Brano di testo:
La sentenza della Corte UE non cancella il problema etico della diagnosi preimpianto
“La sentenza della Corte europea dei Diritti dell’Uomo, non definitiva perché suscettibile di rivisitazione alla Grande Chambre, non cancella le problematiche etiche connesse alla diagnosi genetica preimpianto”, commenta Lucio Romano, Presidente nazionale dell’Associazione Scienza & Vita.
“È bene ricordare – sottolinea Romano – che da genitori portatori di fibrosi cistica il 25% dei bambini ha probabilità di nascere malato, il 50% probabilità di nascere sano ma portatore e il 25% probabilità di nascere sano e non portatore. Con la tecnica della diagnosi genetica preimpianto, che richiede necessariamente una sovrapproduzione di embrioni, è implicito che anche embrioni sani, portatori e non, saranno soppressi”.
“Inoltre, - continua Romano - giustificare la diagnosi genetica preimpianto sulla base di un ‘riconosciuto’ diritto all’aborto esplicita tangibilmente la finalità selettiva eugenetica della tecnica stessa. Infatti, si pongono sullo stesso piano criteriologie diverse: norme che regolano tecniche di fecondazione artificiale con quelle che normano l’interruzione volontaria di gravidanza”.

Elenco dei compiti:
1 – Nel brano sulla diagnosi preimpianto, quale carica ricopre Lucio Romano?
2 – Per favore, riporta parola per parola il passo del brano sulla diagnosi preimpianto che va da "La sentenza della Corte UE" fino a "Scienza & Vita." incluso.
3 – Prosegui il brano sulla diagnosi preimpianto partendo dopo l'ultima frase riportata.
Le voci riportate più sotto non hanno alcun legame con il brano sulla diagnosi preimpianto.

Materiale presentato:
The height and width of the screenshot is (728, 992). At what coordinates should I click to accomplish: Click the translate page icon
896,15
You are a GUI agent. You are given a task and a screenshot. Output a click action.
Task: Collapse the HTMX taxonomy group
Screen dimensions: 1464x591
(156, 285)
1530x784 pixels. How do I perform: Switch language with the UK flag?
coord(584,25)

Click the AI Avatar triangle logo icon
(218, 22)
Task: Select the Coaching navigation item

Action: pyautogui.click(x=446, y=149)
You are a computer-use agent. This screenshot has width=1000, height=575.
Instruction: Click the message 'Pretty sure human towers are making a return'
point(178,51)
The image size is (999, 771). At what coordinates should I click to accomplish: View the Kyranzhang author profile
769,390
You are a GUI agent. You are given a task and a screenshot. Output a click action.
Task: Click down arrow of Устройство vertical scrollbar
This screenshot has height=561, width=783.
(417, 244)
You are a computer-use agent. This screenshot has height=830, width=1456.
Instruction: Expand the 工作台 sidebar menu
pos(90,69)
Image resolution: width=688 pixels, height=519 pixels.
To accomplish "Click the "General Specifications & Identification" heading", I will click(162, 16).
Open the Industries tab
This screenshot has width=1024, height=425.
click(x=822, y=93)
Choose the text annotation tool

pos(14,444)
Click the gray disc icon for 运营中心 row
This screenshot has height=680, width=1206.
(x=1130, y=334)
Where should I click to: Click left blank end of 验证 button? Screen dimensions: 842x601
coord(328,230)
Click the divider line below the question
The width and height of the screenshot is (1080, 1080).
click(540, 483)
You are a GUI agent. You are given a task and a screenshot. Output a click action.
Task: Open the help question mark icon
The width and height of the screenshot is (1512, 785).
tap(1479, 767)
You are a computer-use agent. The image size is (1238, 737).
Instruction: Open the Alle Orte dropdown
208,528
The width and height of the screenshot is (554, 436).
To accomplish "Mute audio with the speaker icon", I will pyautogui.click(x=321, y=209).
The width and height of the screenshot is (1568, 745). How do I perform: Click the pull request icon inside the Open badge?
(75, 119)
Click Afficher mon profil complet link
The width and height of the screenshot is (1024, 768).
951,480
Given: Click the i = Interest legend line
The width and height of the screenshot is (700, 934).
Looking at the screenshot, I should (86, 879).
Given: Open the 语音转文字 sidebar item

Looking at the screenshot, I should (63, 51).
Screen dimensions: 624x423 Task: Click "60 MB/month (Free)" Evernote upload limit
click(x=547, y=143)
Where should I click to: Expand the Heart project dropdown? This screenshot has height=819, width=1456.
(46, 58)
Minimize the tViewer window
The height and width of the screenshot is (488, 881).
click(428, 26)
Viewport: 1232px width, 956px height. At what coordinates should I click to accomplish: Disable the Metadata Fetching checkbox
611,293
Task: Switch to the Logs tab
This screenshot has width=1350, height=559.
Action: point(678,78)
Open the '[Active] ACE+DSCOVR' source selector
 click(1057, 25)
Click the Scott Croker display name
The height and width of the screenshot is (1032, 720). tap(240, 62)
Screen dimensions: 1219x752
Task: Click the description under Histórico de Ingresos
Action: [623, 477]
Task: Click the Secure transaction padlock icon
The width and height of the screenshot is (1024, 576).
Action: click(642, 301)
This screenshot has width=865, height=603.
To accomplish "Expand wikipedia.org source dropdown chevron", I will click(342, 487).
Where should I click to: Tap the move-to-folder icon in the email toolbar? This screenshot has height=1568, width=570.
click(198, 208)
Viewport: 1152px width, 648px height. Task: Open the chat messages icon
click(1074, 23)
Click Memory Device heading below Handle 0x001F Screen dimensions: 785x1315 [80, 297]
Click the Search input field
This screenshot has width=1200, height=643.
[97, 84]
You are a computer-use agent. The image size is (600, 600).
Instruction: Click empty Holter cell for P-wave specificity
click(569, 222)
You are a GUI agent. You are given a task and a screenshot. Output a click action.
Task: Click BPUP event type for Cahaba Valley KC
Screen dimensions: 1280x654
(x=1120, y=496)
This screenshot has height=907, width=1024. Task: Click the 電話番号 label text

Risposte per numero:
1 – È il Presidente nazionale dell'Associazione Scienza & Vita.

2 –
La sentenza della Corte UE non cancella il problema etico della diagnosi preimpianto
“La sentenza della Corte europea dei Diritti dell’Uomo, non definitiva perché suscettibile di rivisitazione alla Grande Chambre, non cancella le problematiche etiche connesse alla diagnosi genetica preimpianto”, commenta Lucio Romano, Presidente nazionale dell’Associazione Scienza & Vita.

3 –
“La legge 40 non è una legge né ideologica né confessionale, ma pensata per la tutela dei diritti di tutti i soggetti coinvolti, ivi compresi quelli del concepito”, conclude Lucio Romano. “La sentenza della Corte europea rivela invece un atteggiamento di riduzionismo antropologico e di discriminazione nei confronti dell’embrione, considerato meramente ‘materiale di laboratorio’, in palese contraddizione con la recente sentenza europea in materia di brevettabilità degli embrioni che riconosce la dignità di essere umano anche al concepito”.